=== Exercise description ===
Set out the lines as a numbered list, starting at the line that contains "Task: Expand more tags for 后备箱垫 via ellipsis" and ending at the line that contains "click(558, 230)", and leave out any blank lines.

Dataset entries

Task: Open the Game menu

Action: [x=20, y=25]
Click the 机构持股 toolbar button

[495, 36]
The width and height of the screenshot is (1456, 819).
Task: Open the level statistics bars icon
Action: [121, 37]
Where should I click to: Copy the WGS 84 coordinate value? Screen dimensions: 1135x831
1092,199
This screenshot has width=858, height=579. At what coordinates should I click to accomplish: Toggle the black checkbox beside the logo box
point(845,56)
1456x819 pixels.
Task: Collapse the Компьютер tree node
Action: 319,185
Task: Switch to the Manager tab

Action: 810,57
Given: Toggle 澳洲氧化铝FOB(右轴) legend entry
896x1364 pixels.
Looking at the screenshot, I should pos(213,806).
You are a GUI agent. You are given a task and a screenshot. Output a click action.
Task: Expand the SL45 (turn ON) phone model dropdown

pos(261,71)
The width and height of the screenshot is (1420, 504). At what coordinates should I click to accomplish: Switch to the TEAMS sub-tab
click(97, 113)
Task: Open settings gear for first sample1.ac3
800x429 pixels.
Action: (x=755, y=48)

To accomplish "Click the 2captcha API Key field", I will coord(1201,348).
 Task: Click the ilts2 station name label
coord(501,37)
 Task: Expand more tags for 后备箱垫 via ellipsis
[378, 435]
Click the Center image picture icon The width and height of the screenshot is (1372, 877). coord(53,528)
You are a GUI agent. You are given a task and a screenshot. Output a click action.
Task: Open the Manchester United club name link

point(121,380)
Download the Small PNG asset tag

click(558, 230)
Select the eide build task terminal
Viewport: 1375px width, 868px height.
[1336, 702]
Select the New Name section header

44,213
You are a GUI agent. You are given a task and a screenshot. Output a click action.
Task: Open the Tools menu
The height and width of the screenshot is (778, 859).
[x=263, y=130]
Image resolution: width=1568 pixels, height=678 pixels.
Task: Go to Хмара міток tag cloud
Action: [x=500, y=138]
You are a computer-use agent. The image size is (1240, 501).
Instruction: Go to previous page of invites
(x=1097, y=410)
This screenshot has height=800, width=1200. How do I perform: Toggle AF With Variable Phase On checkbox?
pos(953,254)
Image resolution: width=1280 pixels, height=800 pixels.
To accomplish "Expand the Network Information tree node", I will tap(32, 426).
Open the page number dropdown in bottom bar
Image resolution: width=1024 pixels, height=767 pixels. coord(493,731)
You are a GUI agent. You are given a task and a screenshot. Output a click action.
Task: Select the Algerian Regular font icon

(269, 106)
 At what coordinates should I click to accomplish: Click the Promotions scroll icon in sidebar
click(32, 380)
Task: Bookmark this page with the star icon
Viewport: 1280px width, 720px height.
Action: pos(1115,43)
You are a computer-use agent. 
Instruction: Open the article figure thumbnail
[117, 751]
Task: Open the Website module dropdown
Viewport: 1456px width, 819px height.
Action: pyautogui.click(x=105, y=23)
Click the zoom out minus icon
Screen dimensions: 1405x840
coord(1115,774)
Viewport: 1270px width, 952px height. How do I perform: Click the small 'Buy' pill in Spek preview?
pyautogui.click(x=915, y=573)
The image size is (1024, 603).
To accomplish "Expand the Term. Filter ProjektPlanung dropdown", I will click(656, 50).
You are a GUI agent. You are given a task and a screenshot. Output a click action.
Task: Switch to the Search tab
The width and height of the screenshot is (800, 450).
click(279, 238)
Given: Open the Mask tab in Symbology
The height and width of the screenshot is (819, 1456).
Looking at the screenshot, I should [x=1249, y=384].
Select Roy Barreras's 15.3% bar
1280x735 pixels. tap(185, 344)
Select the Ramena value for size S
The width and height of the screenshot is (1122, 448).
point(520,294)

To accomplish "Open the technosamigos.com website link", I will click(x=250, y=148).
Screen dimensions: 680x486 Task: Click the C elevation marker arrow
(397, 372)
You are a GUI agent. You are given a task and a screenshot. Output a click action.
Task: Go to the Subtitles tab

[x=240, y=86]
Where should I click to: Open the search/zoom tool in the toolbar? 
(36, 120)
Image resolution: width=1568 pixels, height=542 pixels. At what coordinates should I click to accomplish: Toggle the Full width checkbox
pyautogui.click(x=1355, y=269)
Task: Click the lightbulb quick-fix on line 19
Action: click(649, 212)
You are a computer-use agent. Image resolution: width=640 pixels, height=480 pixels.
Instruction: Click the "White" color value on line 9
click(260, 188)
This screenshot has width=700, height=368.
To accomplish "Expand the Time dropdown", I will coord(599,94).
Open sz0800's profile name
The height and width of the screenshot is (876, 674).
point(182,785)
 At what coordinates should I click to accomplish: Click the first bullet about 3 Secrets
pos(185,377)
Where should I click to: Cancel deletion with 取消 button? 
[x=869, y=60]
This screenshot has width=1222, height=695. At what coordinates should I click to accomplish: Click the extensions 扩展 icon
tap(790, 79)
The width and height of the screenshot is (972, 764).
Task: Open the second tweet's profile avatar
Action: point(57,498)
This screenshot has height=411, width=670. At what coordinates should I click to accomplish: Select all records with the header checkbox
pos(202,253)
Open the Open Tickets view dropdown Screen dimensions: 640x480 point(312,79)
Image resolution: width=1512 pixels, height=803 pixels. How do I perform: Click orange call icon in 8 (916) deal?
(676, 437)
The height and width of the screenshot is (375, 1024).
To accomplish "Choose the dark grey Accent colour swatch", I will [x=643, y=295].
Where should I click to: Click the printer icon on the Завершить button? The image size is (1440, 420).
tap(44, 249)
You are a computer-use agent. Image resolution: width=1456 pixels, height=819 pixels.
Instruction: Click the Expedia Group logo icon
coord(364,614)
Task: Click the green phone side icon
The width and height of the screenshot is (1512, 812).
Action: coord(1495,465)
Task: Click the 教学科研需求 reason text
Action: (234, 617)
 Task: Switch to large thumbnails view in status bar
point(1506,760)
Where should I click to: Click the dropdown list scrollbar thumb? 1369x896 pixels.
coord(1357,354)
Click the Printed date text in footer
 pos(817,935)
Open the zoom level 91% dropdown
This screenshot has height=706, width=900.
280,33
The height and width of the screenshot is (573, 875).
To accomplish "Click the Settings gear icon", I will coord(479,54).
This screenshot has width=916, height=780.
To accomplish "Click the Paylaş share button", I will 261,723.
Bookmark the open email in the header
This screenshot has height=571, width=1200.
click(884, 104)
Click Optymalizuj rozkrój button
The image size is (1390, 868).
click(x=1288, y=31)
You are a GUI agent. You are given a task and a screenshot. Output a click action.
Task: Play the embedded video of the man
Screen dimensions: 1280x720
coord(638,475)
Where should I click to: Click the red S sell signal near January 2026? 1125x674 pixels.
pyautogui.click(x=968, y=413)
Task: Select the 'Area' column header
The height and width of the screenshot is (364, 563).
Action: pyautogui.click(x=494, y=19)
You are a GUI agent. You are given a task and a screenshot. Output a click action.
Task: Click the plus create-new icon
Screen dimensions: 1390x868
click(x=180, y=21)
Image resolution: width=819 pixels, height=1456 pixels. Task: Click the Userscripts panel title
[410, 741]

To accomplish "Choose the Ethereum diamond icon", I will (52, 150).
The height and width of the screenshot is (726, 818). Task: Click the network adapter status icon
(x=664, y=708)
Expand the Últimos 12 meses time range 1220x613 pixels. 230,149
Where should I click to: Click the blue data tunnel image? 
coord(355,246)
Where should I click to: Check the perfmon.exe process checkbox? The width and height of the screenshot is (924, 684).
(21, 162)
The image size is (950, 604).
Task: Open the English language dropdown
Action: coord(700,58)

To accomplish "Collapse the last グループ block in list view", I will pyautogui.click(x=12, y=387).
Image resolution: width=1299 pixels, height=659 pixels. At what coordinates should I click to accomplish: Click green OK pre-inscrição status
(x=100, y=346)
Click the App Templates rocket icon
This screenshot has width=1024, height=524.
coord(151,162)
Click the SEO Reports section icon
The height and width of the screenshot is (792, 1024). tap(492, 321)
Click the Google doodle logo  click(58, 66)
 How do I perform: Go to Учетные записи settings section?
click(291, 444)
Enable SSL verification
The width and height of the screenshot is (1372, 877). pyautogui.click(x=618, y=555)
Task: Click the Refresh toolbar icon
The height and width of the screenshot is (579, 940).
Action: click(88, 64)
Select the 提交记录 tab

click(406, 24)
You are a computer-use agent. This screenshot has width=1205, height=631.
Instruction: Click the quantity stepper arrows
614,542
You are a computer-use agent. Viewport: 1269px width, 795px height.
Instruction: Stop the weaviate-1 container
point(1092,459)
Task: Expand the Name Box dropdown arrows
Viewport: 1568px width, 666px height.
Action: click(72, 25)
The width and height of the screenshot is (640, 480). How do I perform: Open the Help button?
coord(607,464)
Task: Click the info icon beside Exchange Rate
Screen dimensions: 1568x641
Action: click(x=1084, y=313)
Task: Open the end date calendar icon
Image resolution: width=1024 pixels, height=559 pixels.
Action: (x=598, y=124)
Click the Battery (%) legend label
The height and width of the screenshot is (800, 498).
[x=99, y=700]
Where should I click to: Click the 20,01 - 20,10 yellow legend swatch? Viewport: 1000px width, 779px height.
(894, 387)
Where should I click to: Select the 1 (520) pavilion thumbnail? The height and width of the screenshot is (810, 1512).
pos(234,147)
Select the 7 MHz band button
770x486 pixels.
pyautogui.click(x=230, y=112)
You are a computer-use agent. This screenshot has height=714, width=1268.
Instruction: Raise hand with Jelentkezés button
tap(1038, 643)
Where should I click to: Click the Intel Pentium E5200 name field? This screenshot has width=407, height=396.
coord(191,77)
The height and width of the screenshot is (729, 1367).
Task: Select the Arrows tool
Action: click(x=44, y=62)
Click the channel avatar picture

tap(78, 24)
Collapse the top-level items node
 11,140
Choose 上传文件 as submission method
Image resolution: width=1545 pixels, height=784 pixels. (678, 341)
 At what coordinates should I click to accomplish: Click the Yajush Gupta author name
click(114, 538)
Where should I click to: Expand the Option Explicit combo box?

=== Solution ===
1.  Task: Expand more tags for 后备箱垫 via ellipsis
2. [378, 435]
3. Click the Center image picture icon The width and height of the screenshot is (1372, 877). coord(53,528)
4. You are a GUI agent. You are given a task and a screenshot. Output a click action.
5. Task: Open the Manchester United club name link
6. point(121,380)
7. Download the Small PNG asset tag
8. click(558, 230)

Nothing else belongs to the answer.